Yemen’s human trafficking crisis has not been properly addressed since 2006. According to the U.S. State Department’s annual Trafficking in Persons report, released in 2014, Yemen was demoted from a Tier 2 to a Tier 3 rating. Tier 2 recognizes that a nation does not comply with the Trafficking Victim’s Protection Act’s (TVPA) standards but is making efforts to achieve compliance.
Yemen’s current Tier 3 rating (since 2011) means that Yemen is not complying with the TVPA and that it has ceased making significant efforts to improve. That same year, the United Nations Refugee Agency reported over 103,000 new arrivals in Yemen, having been smuggled or trafficked to the country.
As of 2017, Yemen’s human trafficking crisis has not changed for the better. Due to the tenuous political circumstances, the government faces serious obstacles in combatting trafficking. Yemen is dealing with substantial internal security threats, weak institutions, widespread corruption, economic dilapidation, limited territorial control and poor law enforcement capacities.
However, the greatest threat is the inherently increased risk for human trafficking due to the nation’s failure to implement and enforce any anti-trafficking laws. The lack of government control has also resulted in little oversight or activity in the courts. Without the government to prosecute, convictions and punishments are not being sought.
Allegedly, some officials willfully ignore the trafficking crimes in their regions. The most vulnerable to Yemen’s human trafficking crisis are migrant workers who attempt to flee poverty by finding work in the Gulf states and are unaware of the situation. As they travel to their destination, they are caught in large crowds, pushed overboard, and taken hostage by the smugglers.
Locals are also at risk. A common practice known as “sex tourism” (described as brief marriages between visitors and young Yemeni girls) has largely resulted due to raising poverty levels in rural areas.
The criminal networks do not stop at Yemen’s borders, but rather extend to Ethiopia, Djibouti and Saudi Arabia. As the smugglers continue to move victims internationally and Yemen further develops into a place of origin and transit, the chances that victims are recovered and returned to their families decreases.

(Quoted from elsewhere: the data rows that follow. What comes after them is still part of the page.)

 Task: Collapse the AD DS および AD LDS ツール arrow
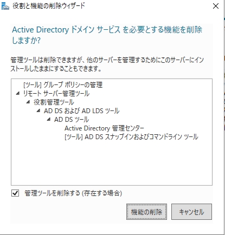tap(38, 110)
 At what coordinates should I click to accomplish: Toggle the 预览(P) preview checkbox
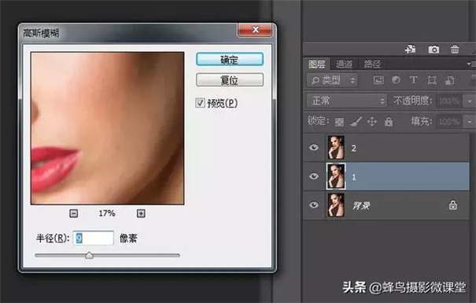pos(200,103)
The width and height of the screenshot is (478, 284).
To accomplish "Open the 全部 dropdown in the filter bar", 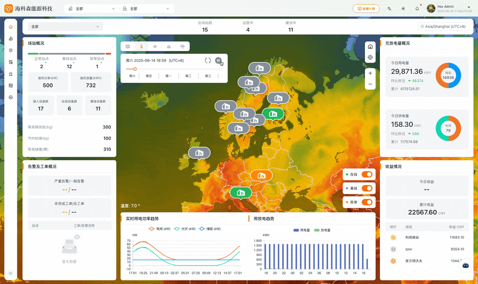I will (65, 26).
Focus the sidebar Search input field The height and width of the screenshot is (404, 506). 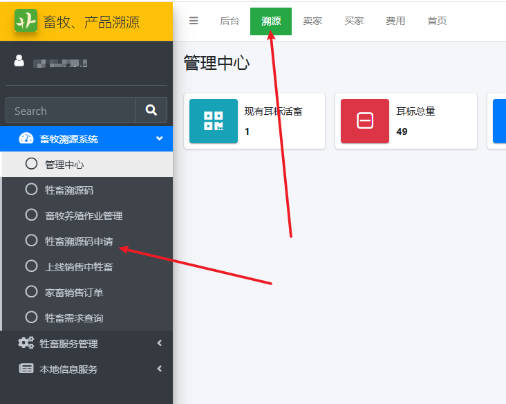pyautogui.click(x=71, y=110)
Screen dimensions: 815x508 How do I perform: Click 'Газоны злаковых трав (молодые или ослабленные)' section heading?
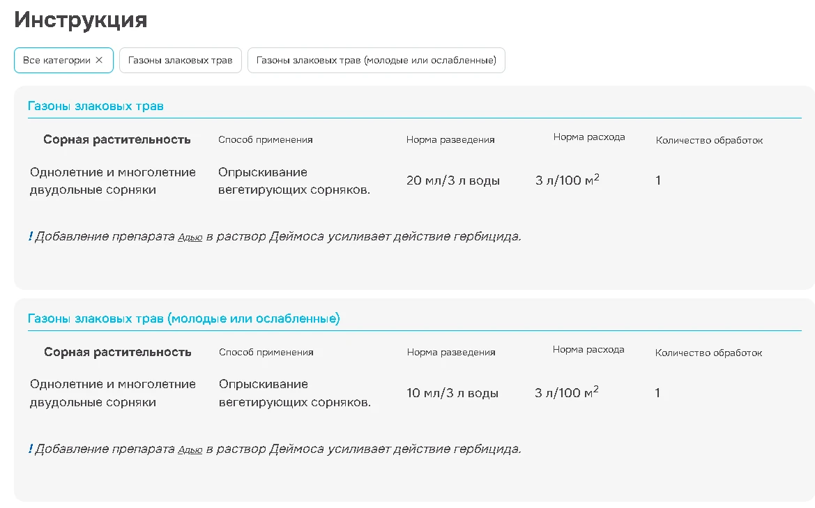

By combatting poverty in Yemen, many of the workers who desperately search for opportunities and fall prey on fraudulent job offers would decline. However, until people can provide food and basic necessities for themselves, they may have no choice but to accept any work they can. Unfortunately, smugglers will exploit this. Thus, by combatting poverty, Yemen’s human trafficking crisis can be addressed, too.